Он лил уже пятый день. Мы ждали катер из Охотска, но нечего было и думать, что он придет по такой погоде. Целыми днями мы не вылезали из гостиницы. Этот рыбацкий поселок с непонятным названием Иня был самой скверной дырой из всех, где нам приходилось застревать.

В гостинице, кроме нас, жил еще один мужчина, очень странный тип. Если верить «Судебной психиатрии», он был неврастеник. Преувеличенное внимание к себе и мнительность. Он был очень мнителен. Первые его слова были: «Вы меня, наверное, презираете?»

С утра он пил. После каждого глотка он смотрел на нас, и на лице его было написано, какой он погибший человек. Затем он исчезал ненадолго и снова возвращался с бутылкой, заставая нас в неизменных позах: на кроватях с книгами в руках. Книги мы хватали, как только слышали его шаги. Он осточертел нам, как дождь. Только дождь лил, не переставая, а этот малый уходил и приходил.

Приходя, он всячески старался привлечь наше внимание. Он отдувался, с шумом встряхивал намокший плащ, топая, проходил к столу, ставил бутылку и начинал вздыхать. Я смотрел на шефа. Лицо его напрягалось в ожидании, что этот тип заговорит. Порядочность обязывала старика поддержать разговор. В первый же день нашего пребывания в Ине он выслушал всю историю этого психа. Это было тогда, когда он пил и смотрел на нас, а потом спросил: «Вы меня, наверное, презираете?» — «Ну, что вы! Мы с вами даже незнакомы», — вежливо ответил шеф, и это было ошибкой.

Часа два затем этот малый рассказывал шефу свою судьбу. Он десять лет искал счастья здесь, на Востоке, а на Западе у него была семья. Он не нашел счастья и теперь не может вернуться, потому что его «погубила бродячая жизнь». Я слышал: «Десять лет, вы понимаете?! Вот так вся жизнь… по глупости, по дурости… теперь-то вы меня презираете, да?» Он непременно хотел, чтобы его презирали, и шеф осторожно отвечал: «Да, конечно… я понимаю… ну, нет, что вы!» Через два часа старик не выдержал. Он извинился и сказал, что ему надо идти по делу. Даже взял полевую сумку. Он ушел, а я соображал, куда он может пойти по дождю. Единственным местом была столовая, но она была еще закрыта.

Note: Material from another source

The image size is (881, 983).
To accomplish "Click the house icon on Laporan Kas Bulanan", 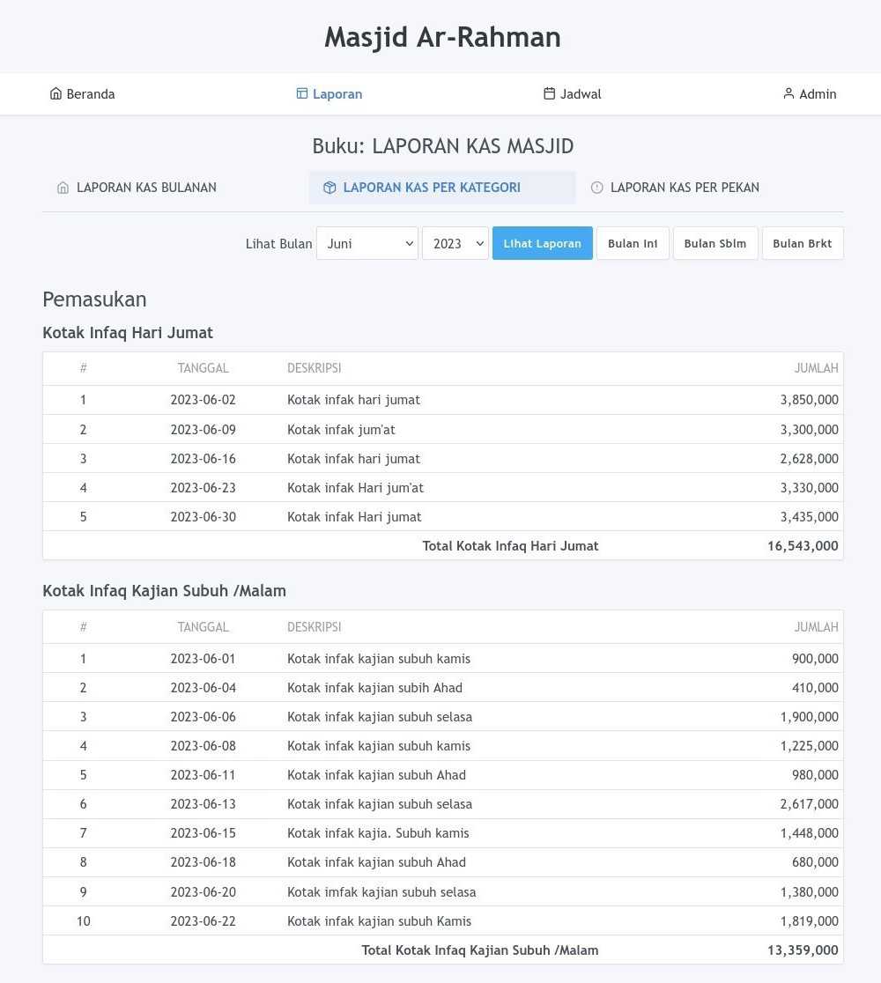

Малый походил по комнате, потом спросил:

— Слышал разговор?

— Нет, — сказал я.

— Умный ты парень, — вздохнул он.

Шеф вернулся через час, мокрый и злой. С тех пор он видеть не мог этого типа…

В том-то и дело, что нам некуда было идти. Наши дела в Ине закончились, не успев начаться. Еще в Магадане, когда мы рассматривали карту побережья, шефу померещились какие-то обнажения на этом участке. Мы приплыли из Охотска на катере и в тот же день осмотрели местность. За поселком тянулась гряда невысоких холмов: по дороге туда мы попали в болото и не нашли никаких обнажений. Искусанные мошкой, мы вернулись в поселок и собирались завтра же уехать, как погода испортилась. И вот почти неделю нам все отравляло жизнь: эта дыра, и столовая, где были одни пельмени, в дождь, и этот малый.

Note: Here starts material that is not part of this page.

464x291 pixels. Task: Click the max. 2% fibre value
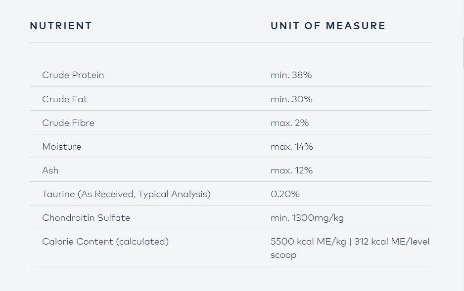coord(290,123)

Сейчас он сидел и смотрел на нас. Мы молчали. Поскольку на него не обращали внимания, он уже два дня разговаривал сам с собой. Он подошел к зеркалу, долго смотрел на себя, потом произнес: «И опять, и опять, и опять…» — «Что еще?» — подумал я. В зеркало он следил за нами. «И опять зовет меня, а куда?» — спросил он. Лицо шефа было непроницаемо.

Тогда он стал открывать бутылку. Я не видел до сих пор никого, кто бы делал это так мастерски. Он клал ее на пол, вертел, как яйцо, потом хватал и дном ударял об пол. Пробка вылетала. На этом кончалось все его умение обращаться с бутылкой, потому что пить он не умел.